[[ Extracted records open ]]

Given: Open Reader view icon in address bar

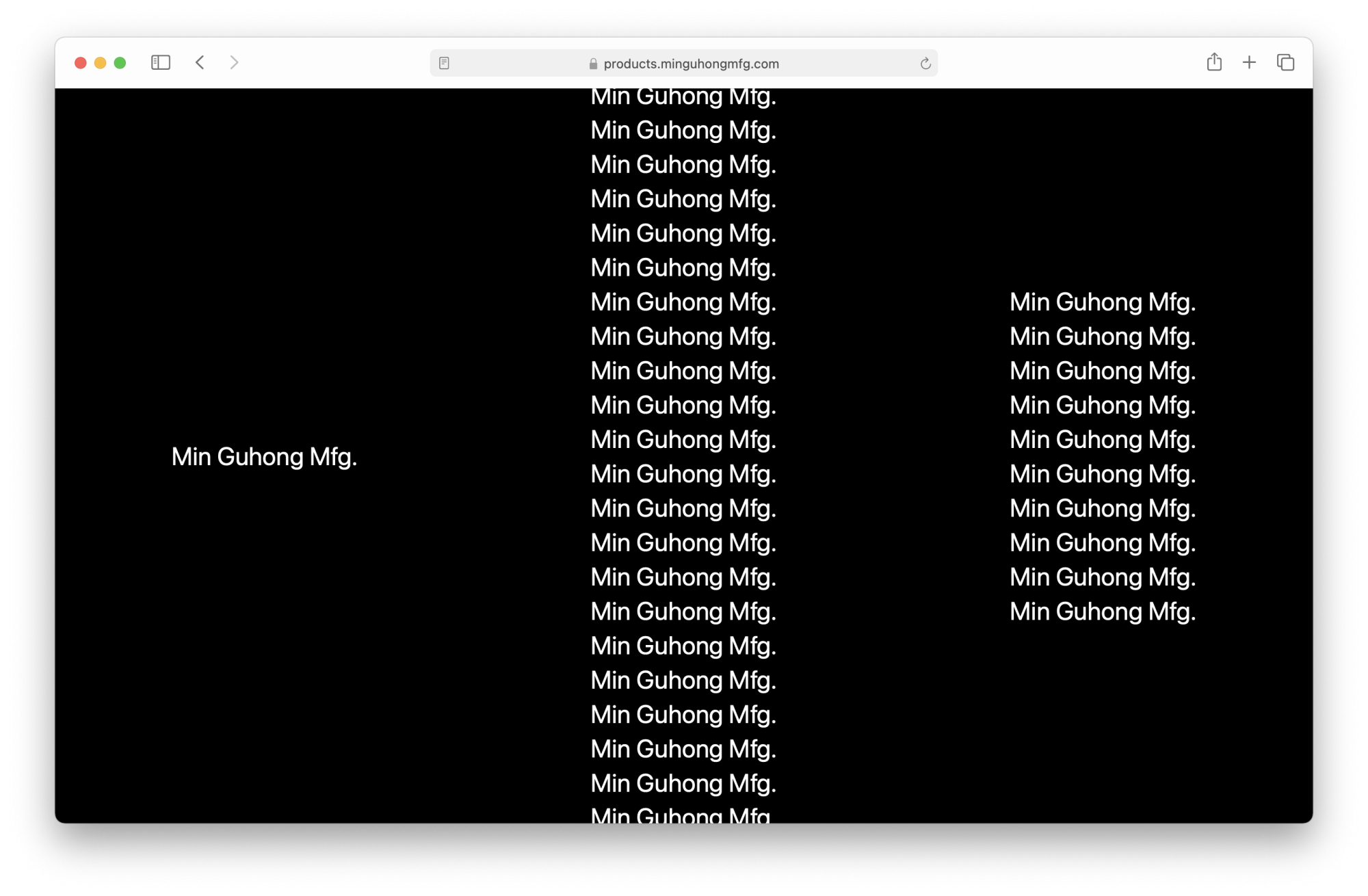Looking at the screenshot, I should click(x=444, y=64).
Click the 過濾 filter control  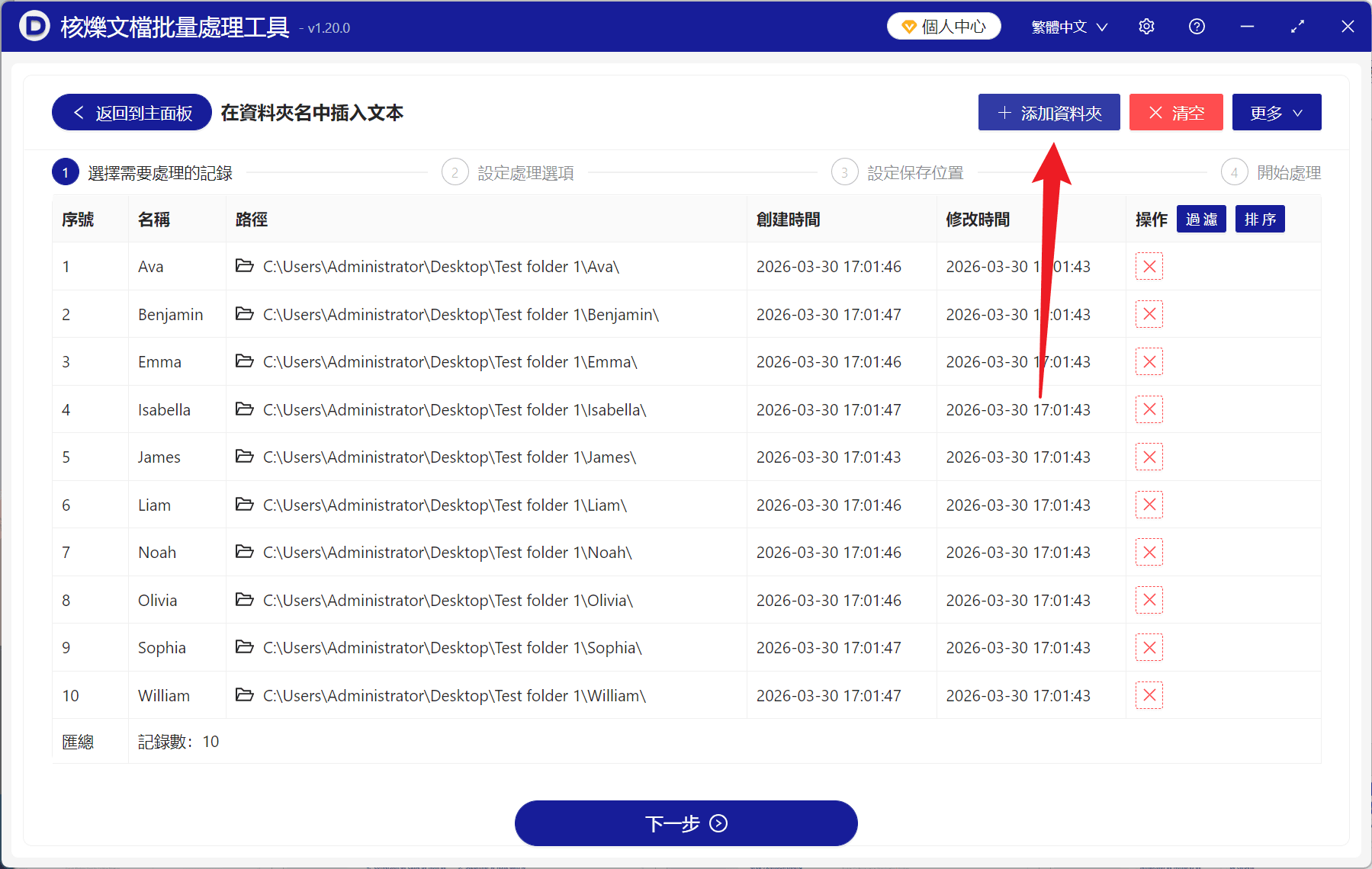tap(1201, 219)
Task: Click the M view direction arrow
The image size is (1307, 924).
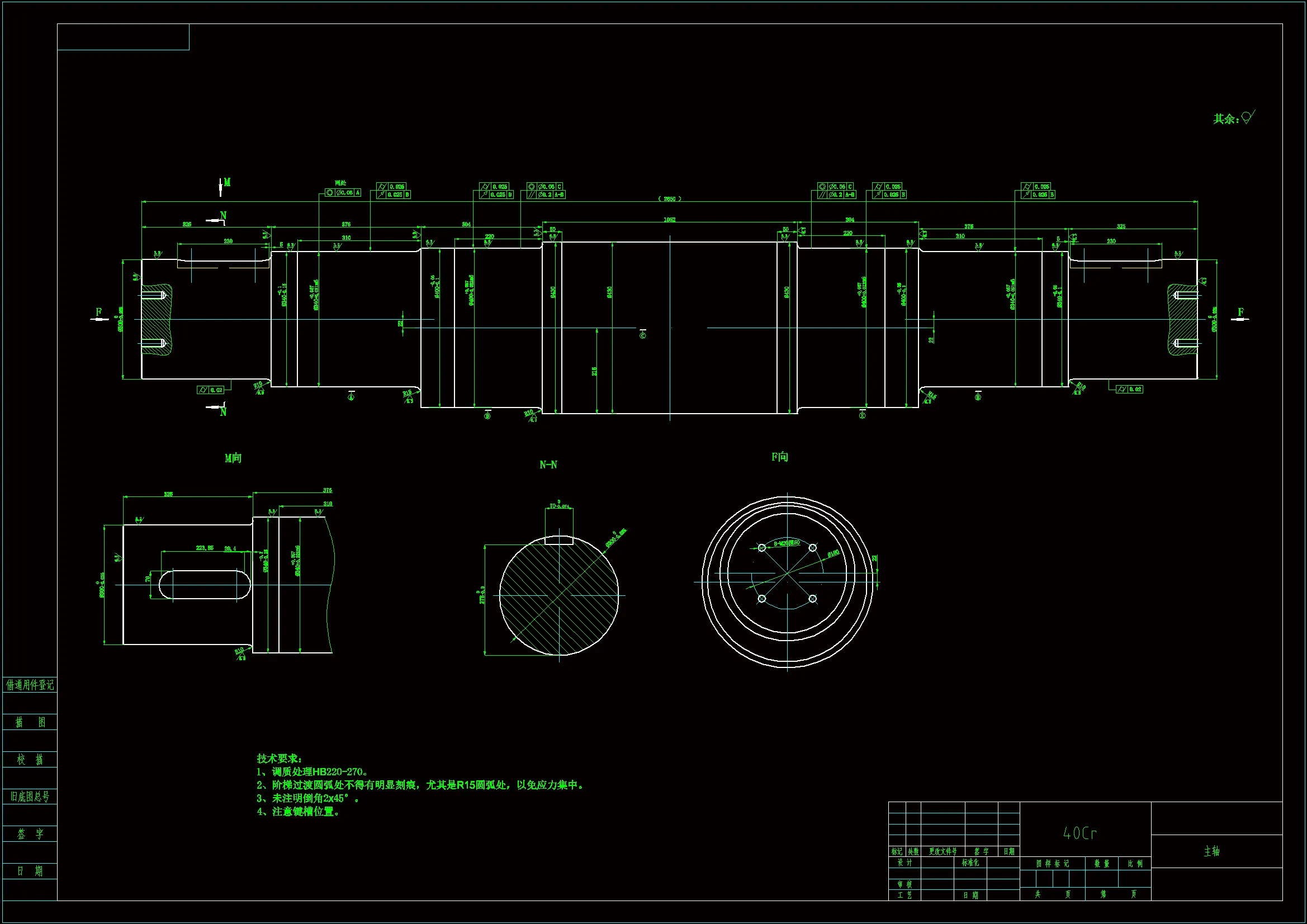Action: click(x=221, y=187)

[[ Extracted records closed ]]

§ Instructions to follow: Nothing but the lines from the one that contains "Task: Click the M view direction arrow" through the end of the material above is to be reproduced, exactly and without pictures.

§ Result of the task:
Task: Click the M view direction arrow
The image size is (1307, 924).
Action: click(x=221, y=187)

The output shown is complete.